And there’s a good reason for it.  No one is sure anymore what it is that atheists find so objectionable about religion, atheists least of all.  True, they object to religious clotpoles getting involved in politics. So do a lot of churchgoers.  In fact if only atheists objected to religious overreach (considering the massive influence that can be posited of a 1.8% voting bloc, if they all vote), the fundagelicals would rule the day.  Atheists object to the whole agenda of the Christian Right, but the Christian right is not mainstream Christianity and the most effective opposition to the CR comes from liberal and secular elements within mainline Christian churches.  Besides, atheists collectively until very recently have not been interested in progressive liberal causes such as LGBT, women’s rights, and erosion-of-civil rights issues. There too the lead has been taken, long since, by liberal protestant denominations and lobbying groups, alongside more specifically secular (but not anti-religious) organizations.

True atheists and the (now quaintly named) “secular humanist” movement like to think of themselves as victims these days, but frankly no one is buying it, not even all atheists.  The whole “You can be good without God” campaign soon morphed into a victimization mentality that sent out tendrils to “other” victimized cadres.  It failed largely because the point was too obtuse to focus anyone’s attention, a fact sufficiently driven home when the Pope made just the same point.  In any event, people aren’t not  becoming atheists because they are afraid of being avoided at lunch, pelted with rosaries, or stalked by armed and dangerous Southern Baptists.  They are not becoming atheists because atheists manage to be loud, boring, and incoherent at the same time.  They are the ideological equivalent of the Tea Party, all diss and no dat.

When I challenged the movement humanists and new atheists a few years ago to come up with the names of the schools, charities, universities, hospitals, benevolent associations, workers’ rights groups and social causes they have significantly contributed to in their mercifully short history, there was a slight ruffling of papers and then a lot of spew about how Christians only do these things because it makes converts.  Actually, it probably doesn’t.  They do these things because they are supposed to do them in the name of conscience, a word (and a function) that Christianity has had a monopoly on for two millennia.  They did them during the plague, in storm, during wars, in peace.  It was Pope Francis’s own religious order that tried to put a stop to the predation of native Americans by European exploiters, and ultimately it was liberal religion that marshalled public opinion against slavery in America. They do them because it is the cultural outgrowth of what Jesus taught.  That is why they squirm when they see Pope Francis preaching about social justice: How dare a man who believes in God do that.  Social justice is something atheists should be talking about.  But they aren’t: they are talking about the manifold stupidity of people who think a man could walk on water. Number of papal sermons devoted to this poignant topic:  0.

That leaves me, uncomfortably, with the impression that atheists don’t like the Jesus cartoon (others would call it a straw man, but that’s a quibble) they have created for themselves.  Their major premise is, Religion stinks. Their minor premise is that Christianity is a religion.

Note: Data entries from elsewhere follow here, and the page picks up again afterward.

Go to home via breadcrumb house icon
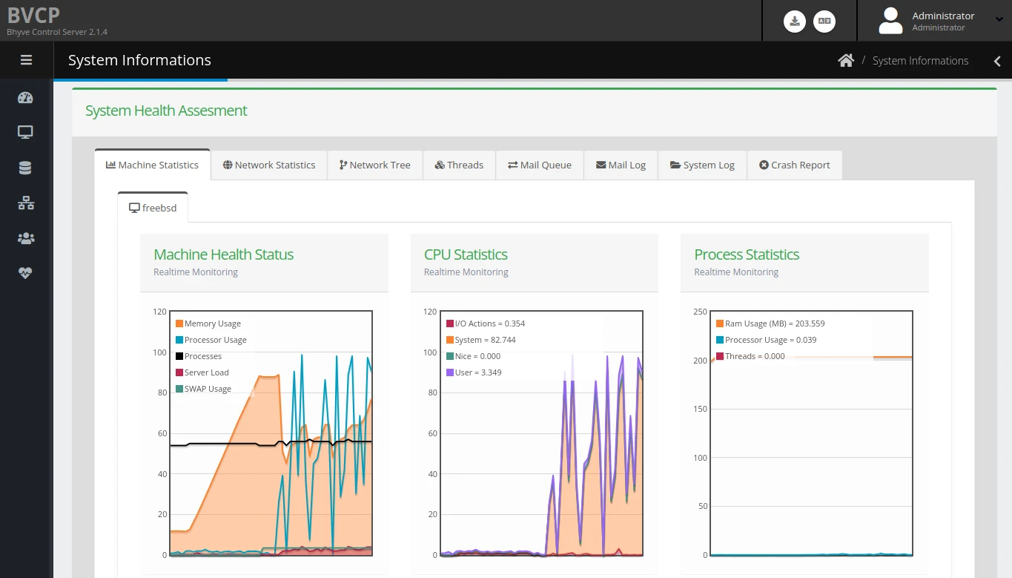The image size is (1012, 578). click(846, 61)
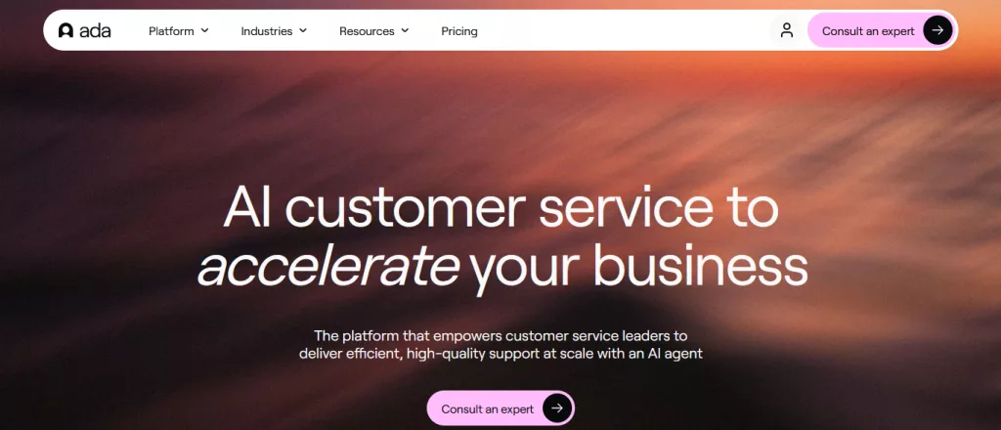Open the Resources menu
Image resolution: width=1001 pixels, height=430 pixels.
pyautogui.click(x=367, y=31)
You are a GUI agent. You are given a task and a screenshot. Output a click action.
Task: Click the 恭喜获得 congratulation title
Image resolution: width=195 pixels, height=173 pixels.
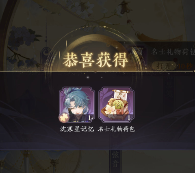point(95,60)
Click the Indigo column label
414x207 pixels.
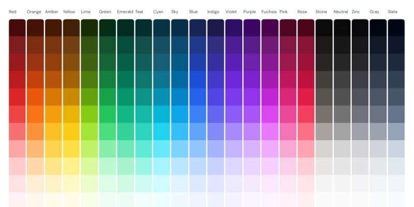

Their conclusion is therefore plain as the nose on the face that smells it.

But it’s really too bad because Christianity is not just any religion, except to people who think one religion is much the same as the next.  I can only assume these people don’t drink wine or have sex.

Christianity may have had its dark ages but its illuminations are far more impressive.  It gave us modern books. Fueled the dissemination of learning with better means of production, like the printing press.

“All that has been written to me about that marvelous man (Johannes Gutenberg) seen at Frankfurt is true. I have not seen complete Bibles but only a number of quires of various books of the Bible. The script was very neat and legible, not at all difficult to follow—your grace would be able to read it without effort, and indeed without glasses.” (Pope Pius II, 1455 on Gutenberg’s inventions)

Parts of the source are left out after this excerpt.